→ **WHAT IS REQUIRED**
Reproduce exactly the lines from the one containing "Image resolution: width=700" through the last line of the records below, both included. Leave out any pictures.

→ **SOURCE MATERIAL**
------------------------------

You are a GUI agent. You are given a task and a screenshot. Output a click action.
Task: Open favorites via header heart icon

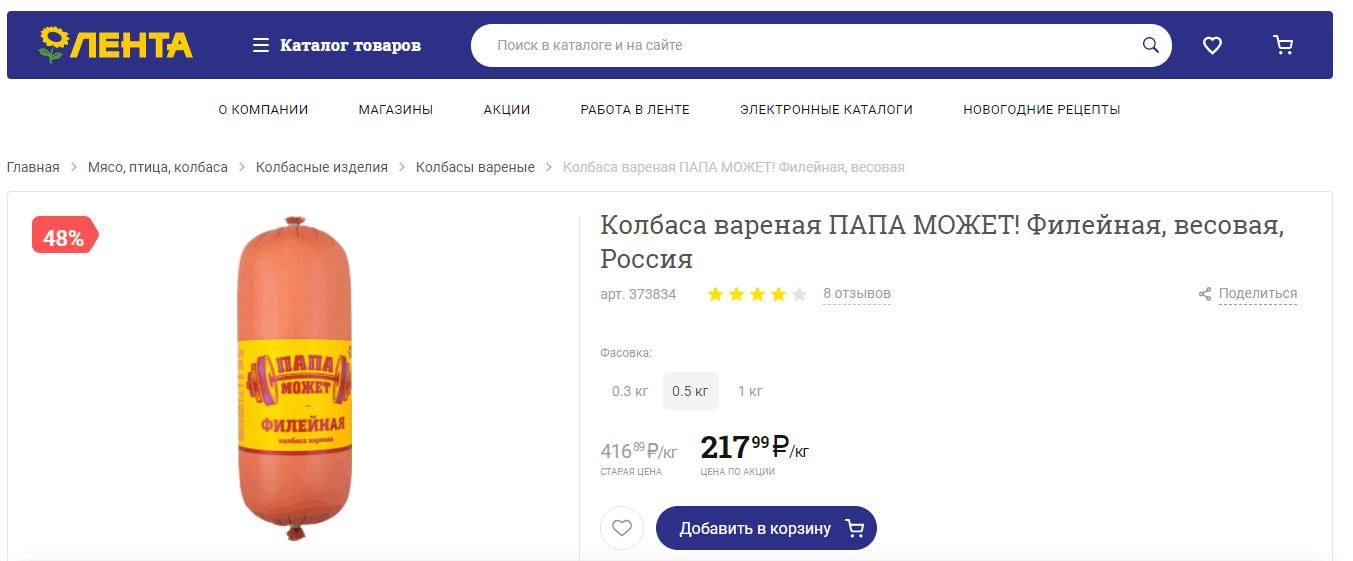[1212, 45]
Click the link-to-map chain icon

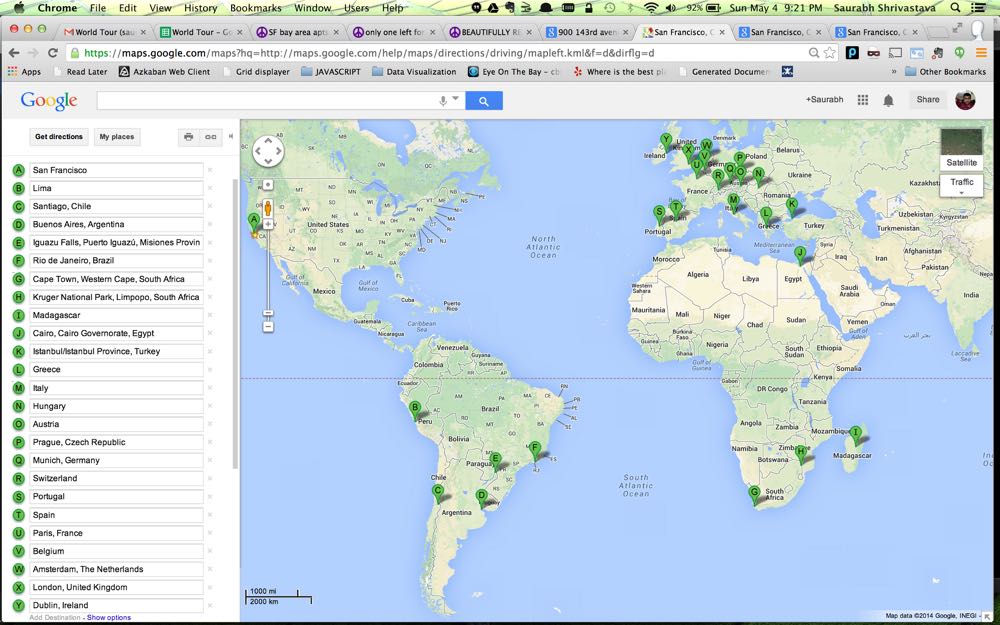click(210, 137)
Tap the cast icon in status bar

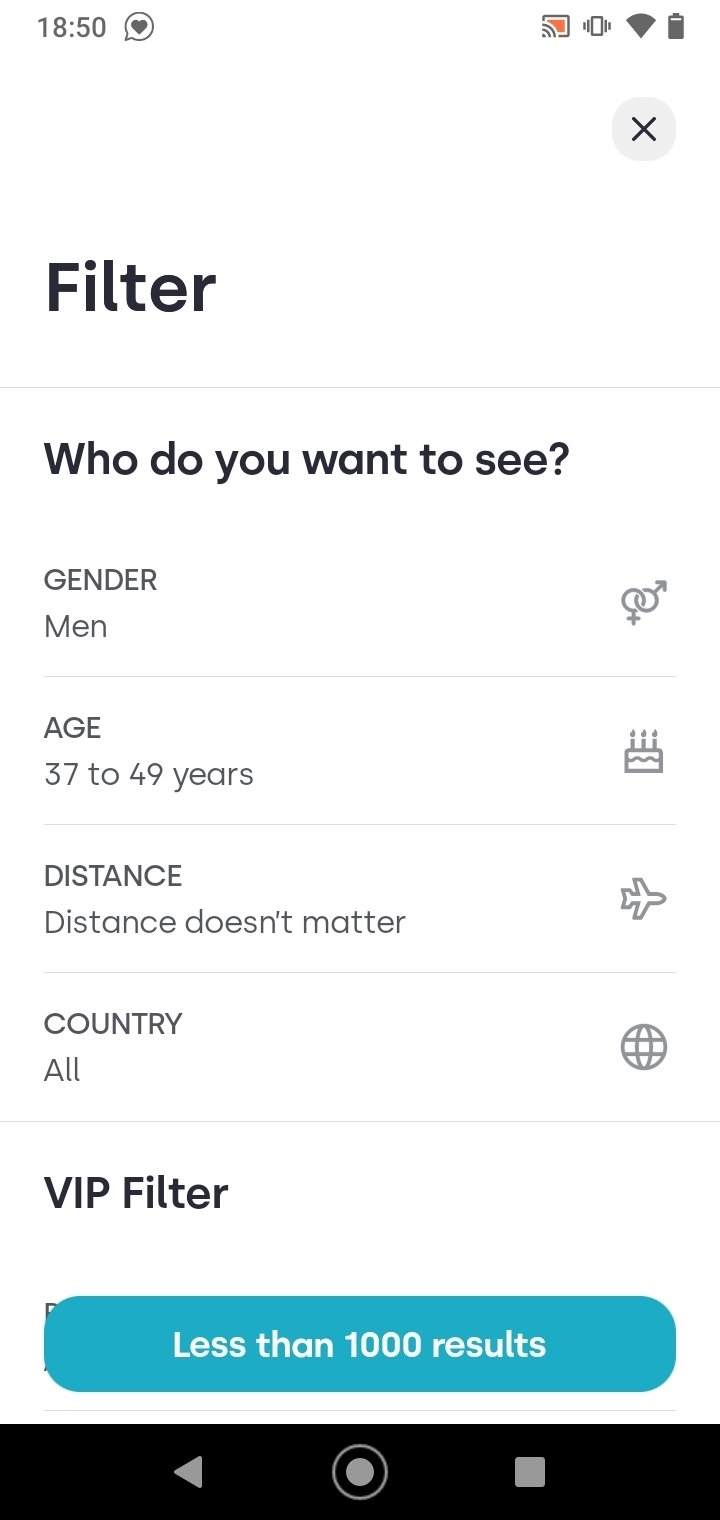point(555,27)
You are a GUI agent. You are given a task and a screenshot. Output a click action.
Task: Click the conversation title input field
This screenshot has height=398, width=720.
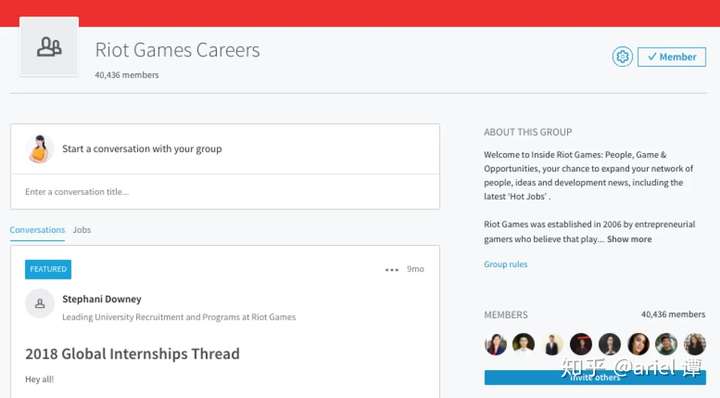click(x=225, y=192)
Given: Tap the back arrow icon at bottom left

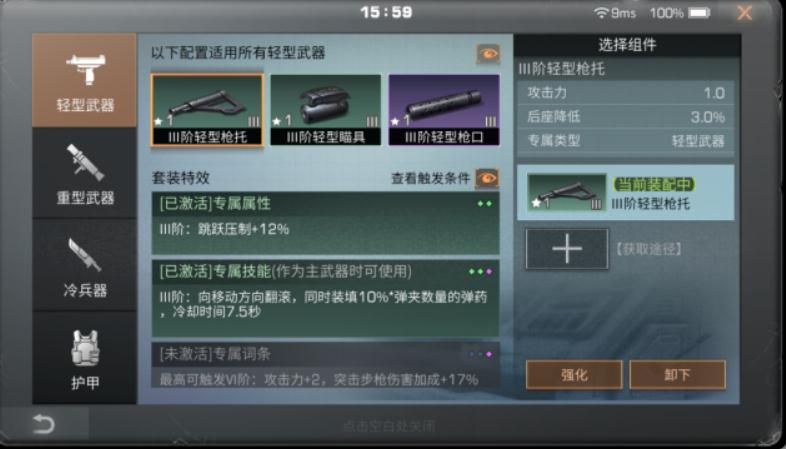Looking at the screenshot, I should (x=44, y=425).
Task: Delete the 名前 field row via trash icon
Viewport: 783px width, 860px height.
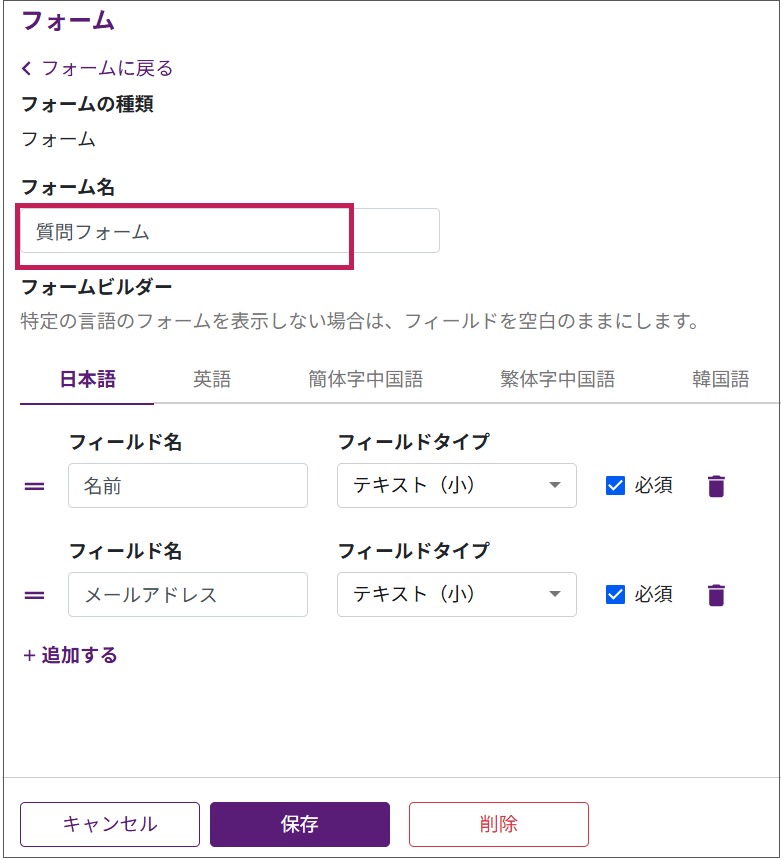Action: pos(715,486)
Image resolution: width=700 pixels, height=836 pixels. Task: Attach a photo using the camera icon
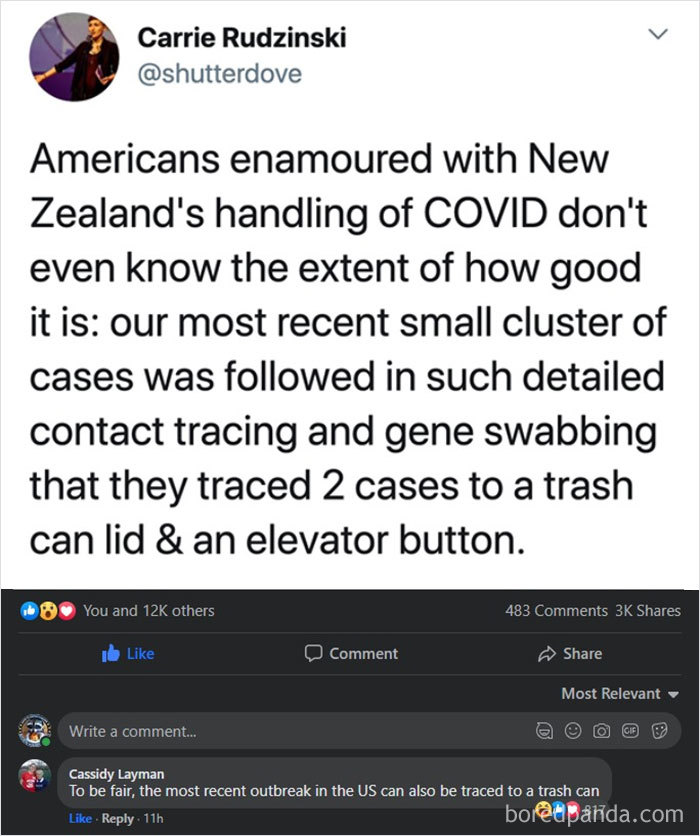[601, 730]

------------------------------

→ **RESPONSE TO THIS TASK**
Image resolution: width=700 pixels, height=836 pixels. Task: Attach a photo using the camera icon
[601, 730]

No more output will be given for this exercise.